Um estudo usando dados de 2006 e 2007 calculou que aproximadamente 12 milhões de adultos são diagnosticados erroneamente nos EUA a cada ano, e cerca da metade desses erros podem ser prejudiciais. Se você estiver preocupado que seus sintomas não estejam sendo abordados, você tem o direito de procurar uma segunda opinião, uma terceira ou mesmo uma quarta.

Mas em muitos casos isso pode ser mais fácil dizer do que fazer. Nem sempre é rápido ou simples encontrar outro especialista que atenda ao seu seguro e tenha consultas imediatas disponíveis. Se possível, tente obter uma referência na rede do seu médico atual.

Por exemplo, você pode dizer: "Obrigado pelo seu tempo, mas eu realmente gostaria de buscar outra opinião sobre isso. Você poderia me encaminhar para outro especialista em sua área?"

Se você não se sentir à vontade para pedir uma referência ao médico, também pode falar com o atendimento ao paciente ou o gerente de enfermagem. Como alternativa, você pode perguntar a amigos e familiares ou ligar para sua companhia de seguros para encontrar alguém na rede.

Reformule a conversa

Se você decidir ficar com seu provedor atual, mas essa pessoa não parece estar escutando, Mieres recomenda que os pacientes tentem redirecionar a conversa, dizendo algo como: "Vamos apertar o botão de pausa aqui, porque temos uma desconexão. Você não está ouvindo o que estou dizendo. Deixe-me começar de novo".

Ou, alternativamente: "Estou com esses sintomas há três meses. Você pode me ajudar a encontrar o que está errado? O que podemos fazer para descobrir isso juntos?"

Procure grupos de apoio

Existem grupos de apoio para diversas condições que podem fornecer recursos e informações úteis.
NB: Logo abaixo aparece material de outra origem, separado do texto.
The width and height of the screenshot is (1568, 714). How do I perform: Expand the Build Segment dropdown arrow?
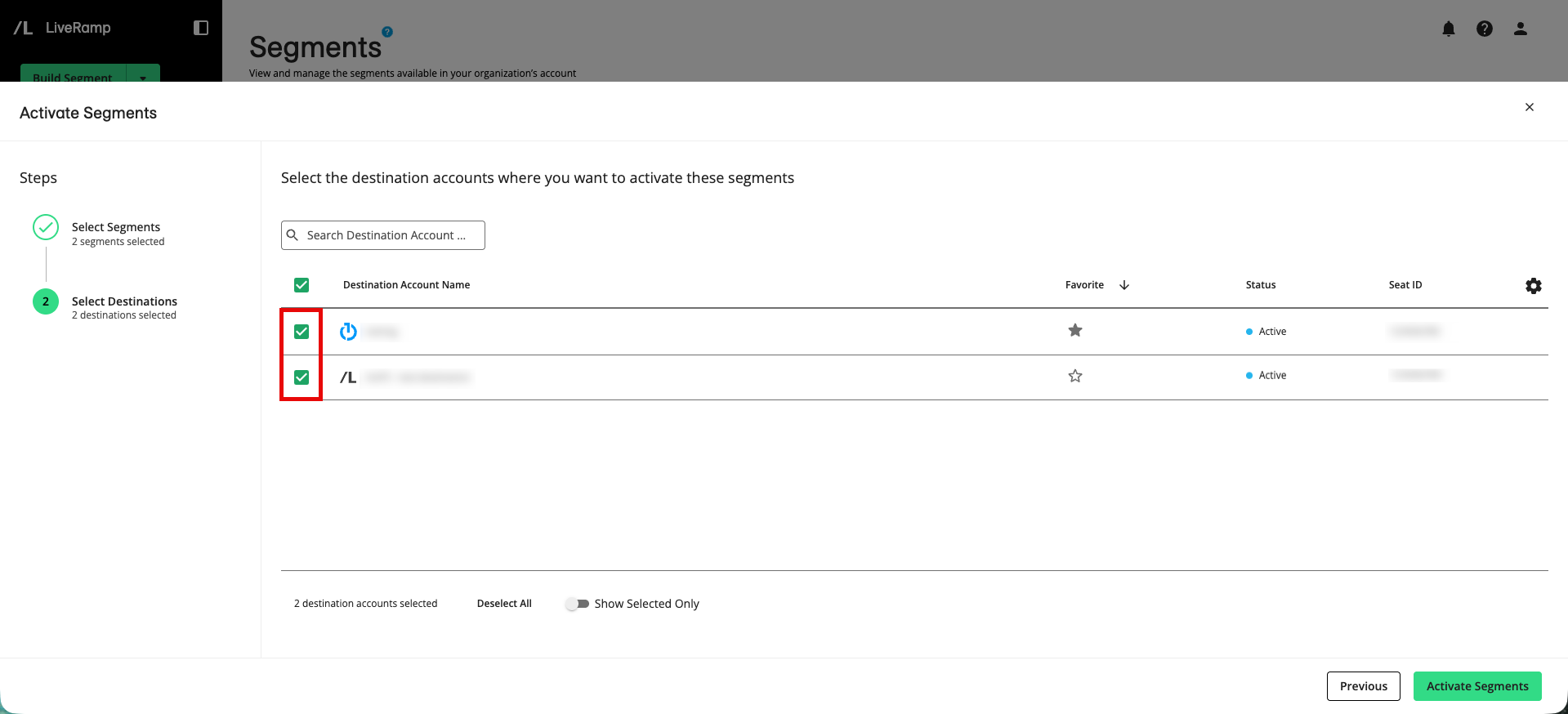click(143, 78)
Tami Burdick, que foi diagnosticada em 2017 com mastite granulomatosa, uma doença inflamatória rara e crônica da mama, encontrou ajuda em um grupo de apoio online para mulheres com a mesma condição. Inicialmente, ela foi encaminhada a um especialista em doenças infecciosas, que desprezou uma biópsia de mama que continha bactérias.

"Desenvolvi abscessos horríveis e dolorosos que se abriam e drenavam por conta própria", disse Burdick, 44.

Em busca de respostas, ela realizou uma extensa pesquisa sobre a doença. E com o grupo de apoio soube de um teste de sequenciamento genético que poderia identificar potenciais patógenos. Burdick pediu ao seu oncologista cirúrgico para solicitar o teste e descobriu que ela havia sido infectada com um microrganismo associado a mastite granulomatosa e abscessos mamários recorrentes.

Levou sete meses de investigação, mas finalmente teve uma resposta. Para ajudar outras mulheres, ela publicou um livro sobre sua experiência em colaboração com o oncologista.

"Se o especialista em doenças infecciosas tivesse investigado mais a fundo", continuou ela, "talvez eu pudesse ter iniciado os antibióticos imediatamente, naquele momento, e não ter precisado de cirurgia."

Recorra a uma autoridade superior

Se você estiver sendo tratado em um ambiente hospitalar, pode entrar em contato com a equipe de defesa do paciente, que poderá ajudá-lo. Você também pode resolver o problema com o supervisor do seu médico.

Finalmente, se estiver insatisfeito com os cuidados que está recebendo, disse Mitchell, pode considerar relatar sua experiência ao conselho regional de medicina

"Quaisquer casos de abuso, manipulação, gaslighting, demora no diagnóstico são eventos reportáveis que os provedores precisam conhecer", disse Mitchell. "Os médicos precisam ser responsabilizados."